→ WORK REQUIRED:
Tally the lines in the rows below that contain the string "agent", and reply with the number alone.

→ DATA PROVIDED:

[BEGIN]

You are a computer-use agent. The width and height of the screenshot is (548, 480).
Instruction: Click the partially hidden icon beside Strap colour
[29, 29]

[END]
[BEGIN]

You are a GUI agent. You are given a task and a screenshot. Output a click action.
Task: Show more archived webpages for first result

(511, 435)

[END]
[BEGIN]

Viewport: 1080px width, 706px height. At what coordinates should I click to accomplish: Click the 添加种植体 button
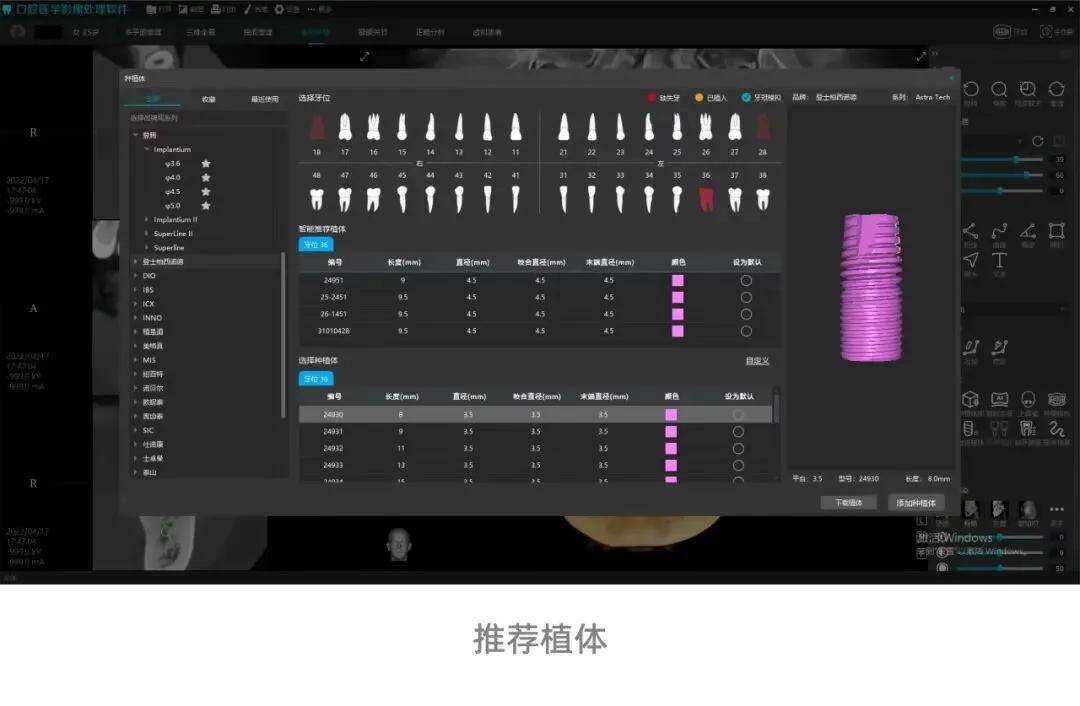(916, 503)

[END]

→ TASK RESPONSE:
2